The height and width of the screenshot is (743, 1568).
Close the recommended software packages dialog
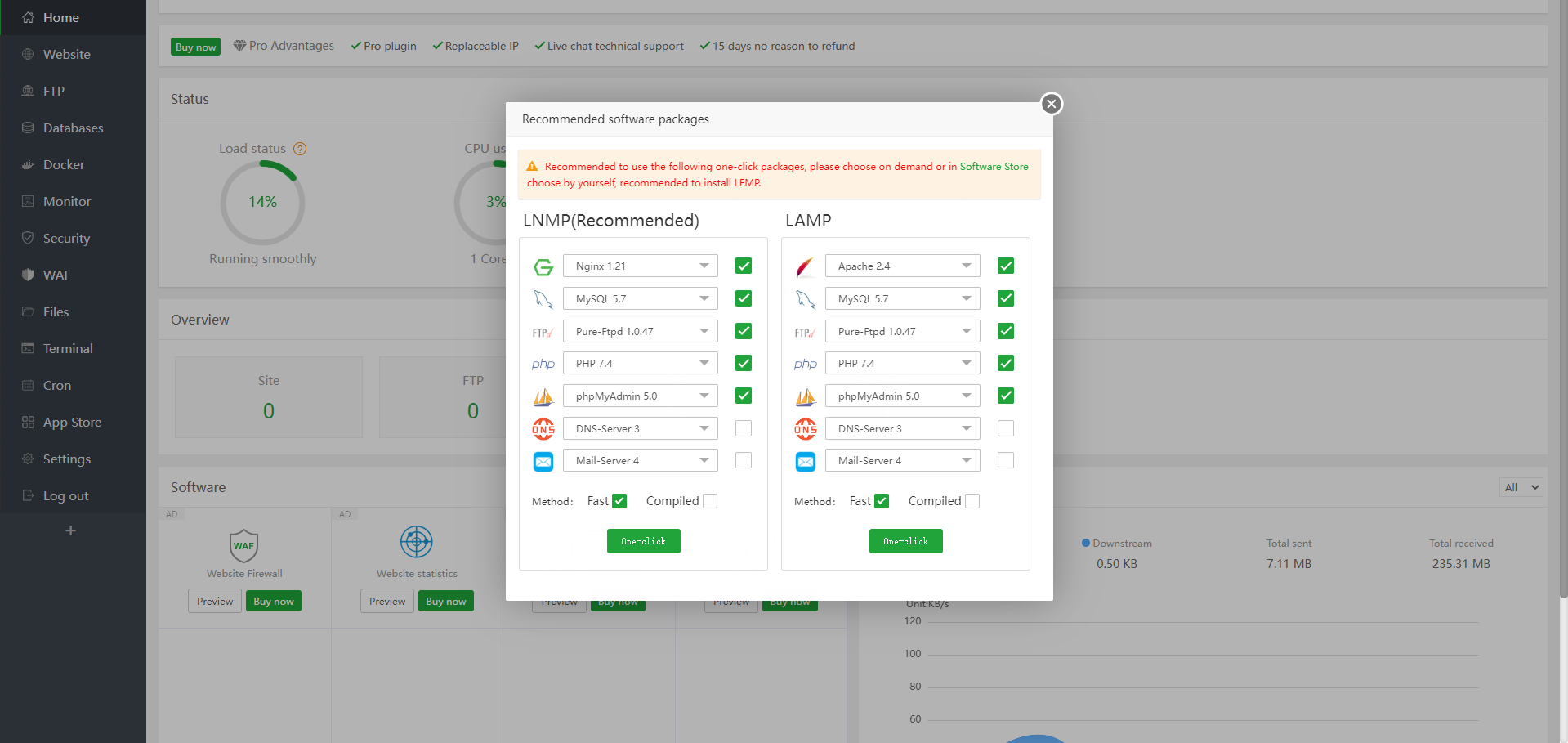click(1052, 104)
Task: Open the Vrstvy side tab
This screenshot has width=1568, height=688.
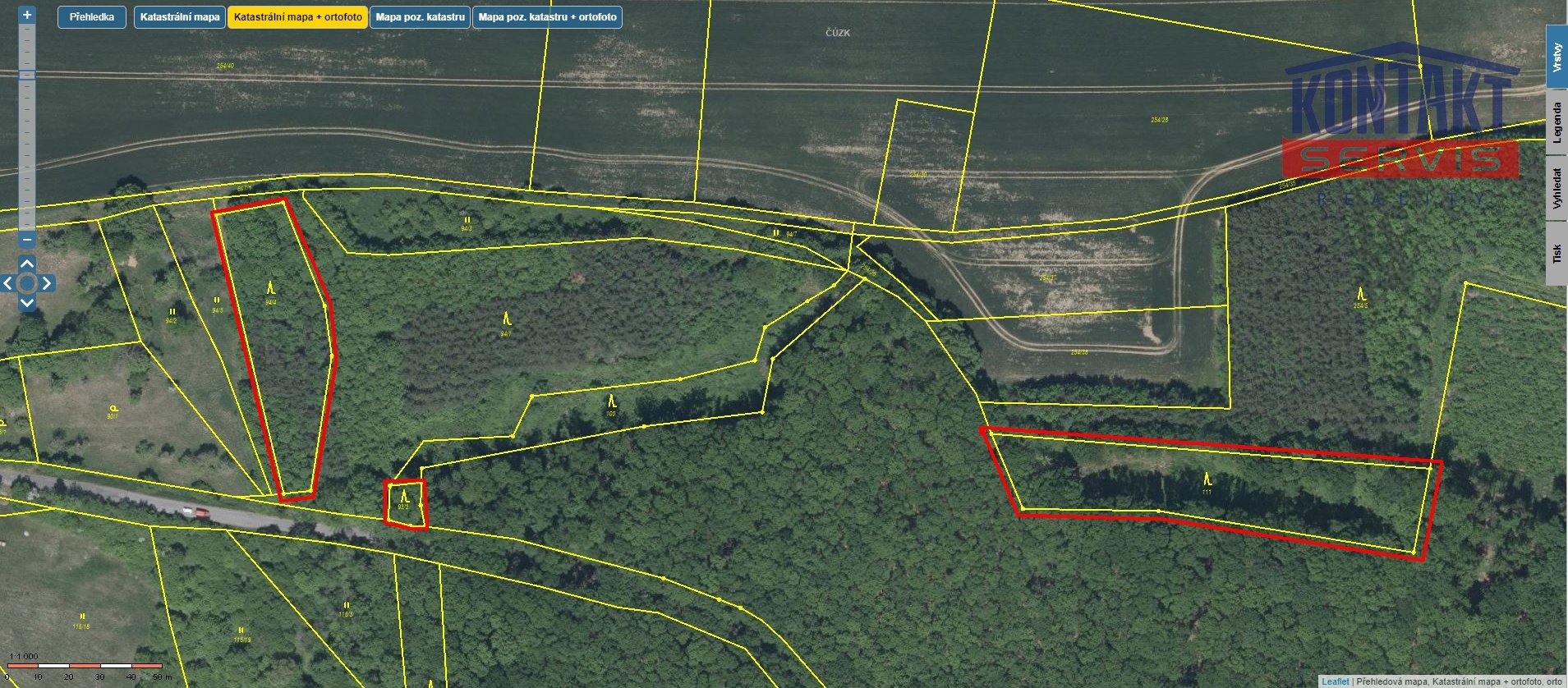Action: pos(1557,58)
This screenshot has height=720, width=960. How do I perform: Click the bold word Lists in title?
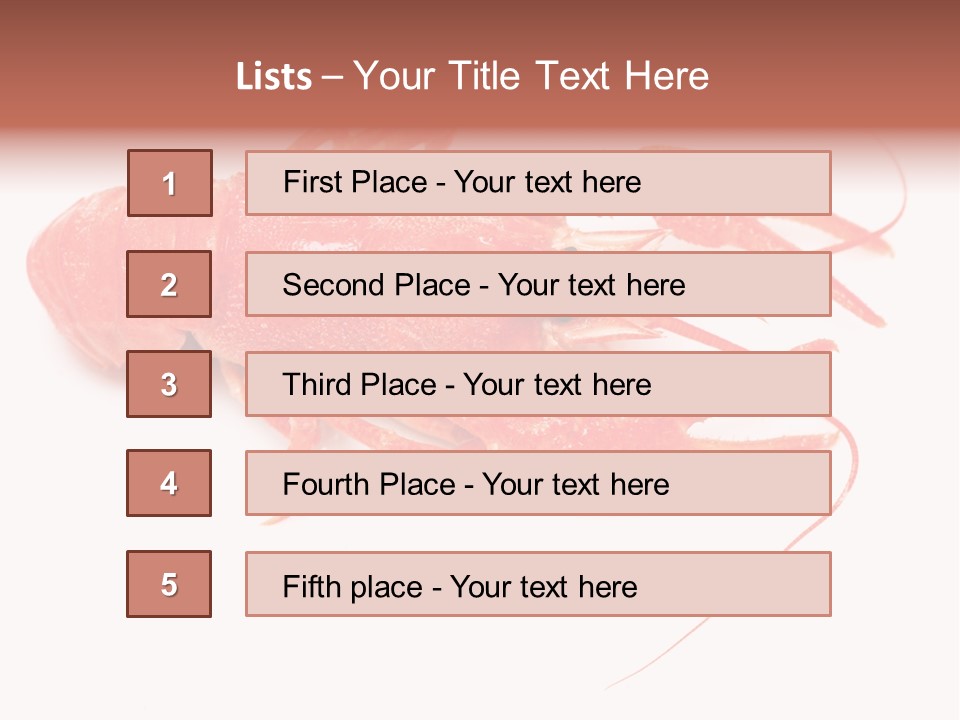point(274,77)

# [Task to complete]
The lines to write out run from the one containing "Close the recommended" through the final line of the material above, both included; write them out exactly, with no pictures.

# [Answer section]
Close the recommended software packages dialog
click(1052, 104)
Task: Open the Vrstvy side tab
This screenshot has width=1568, height=688.
Action: pos(1557,58)
This screenshot has height=720, width=960. How do I perform: Click the bold word Lists in title?
point(274,77)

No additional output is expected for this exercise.